意外と見落としがちなのが、録音中に点灯するランプです。特にワイシャツのポケットに入れる場合は、ランプが透けて見える可能性があるので気をつけて。ランプの部分に色つきのテープを貼るなどの工夫をしましょう。
3. カバンの中に忍ばせれば、移動中や外出先でのパワハラ発言も逃さず録れる
取引先に向かっている間など、周りに誰もいない移動中にパワハラを受けるなら、自分のカバンの中にボイスレコーダーを忍ばせておきましょう。
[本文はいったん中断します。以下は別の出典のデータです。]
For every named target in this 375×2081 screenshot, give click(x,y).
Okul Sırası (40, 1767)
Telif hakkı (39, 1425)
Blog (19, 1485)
人は、他人のカバンの中を覗き込もうとしないものです。録音がバレるリスクは、ポケットに入れているときよりも低くなります。
Yさんのコメント
カバンに忍ばせると、ポケットに入れたときよりも音を遮断しやすくなりますが、音声を録音することは可能です。ただし、マイク部分がカバンの中で上を向くように入れましょう。あらかじめ自分でテストをして、きちんと録音できるかどうか確認しておくと完璧です。ポケットに入れるときと同様に、衣擦れの音を防止する対策も忘れないでください。
カバンはファスナーで閉じられるタイプでも、オープンタイプでもかまいません。オープンタイプで外からランプが見えるのが心配ならば、Yシャツのポケットのときと同様、ランプの部分に色つきのテープを貼っておきましょう。
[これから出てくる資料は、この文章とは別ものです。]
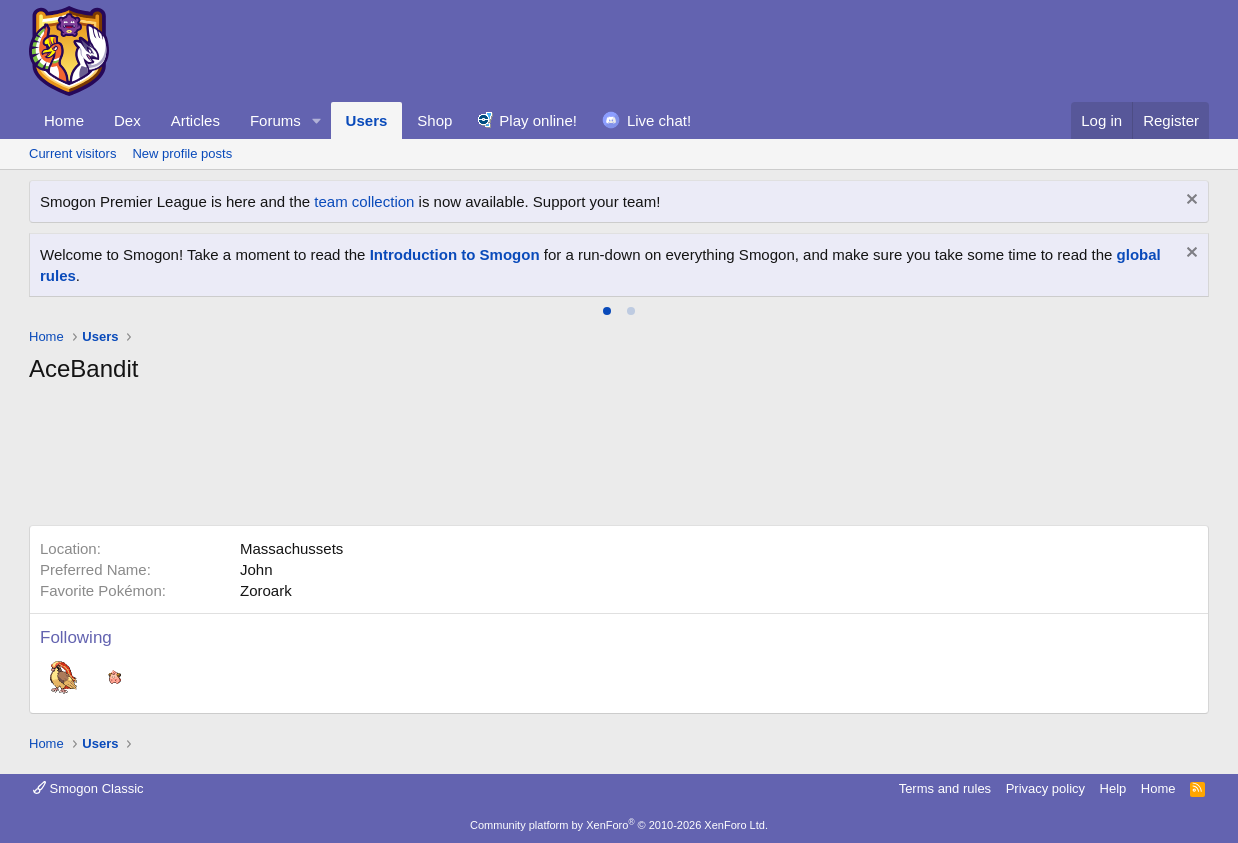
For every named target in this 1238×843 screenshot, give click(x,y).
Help (1113, 788)
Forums (275, 120)
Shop (434, 120)
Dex (127, 120)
なお、身に着ける方法やカバンに忍ばせる方法では、ボイスレコーダーではなくスマートフォン(スマホ)の録音アプリを利用することもできます。
Yさんのコメント
スマホで録音するなら、ケースは手帳型に限ります。言うまでもないく、とっさのときでも画面を隠せますからね。
録音アプリは、バックグラウンドで録音できるものにしましょう。ロック画面やスリープ画面のときでも、きちんと録音しつづけられるようにです。録音の開始時や起動時にフィードバック音が鳴るアプリが多いので、タイミングを合わせて咳払いをするとよいでしょう。
まとめ
〜録音すると決めたら絶対に守るべきこと〜
パワハラ経験者のYさんからアドバイスをいただきながら、証拠集めのために音声を録音する方法と具体的なコツを解説しました。
いま、まさにパワハラに悩んでいる方に、この記事が届けば幸いです。
最後にもうひとつ、Yさんが教えてくれたとても大切なことを、みなさんにお伝えしましょう。
Yさんのコメント
音声を録音したいと思ったとき、けっして誰にも相談してはいけません。実際に録音を実行してからも、誰かに打ち明けようなどと絶対に考えないでください。
社内の人はもちろん、あなたが勤めている会社とは関係のない人、どんなに信頼している友人であってもです。
誰かに話すことで、あなたが録音していることが本人の耳に入る可能性が、確実に高まります。
後ろめたさに耐えられないときがあるかもしれませんが、誰かに話したところで、あなたにとってリスクにしかなりません。充分な証拠を集めるまでは、冷静に、着実に、録音を実行しつづける必要があるのです。
自分は探偵につけられているかも――という気持ちで、気を引き締めていきましょう。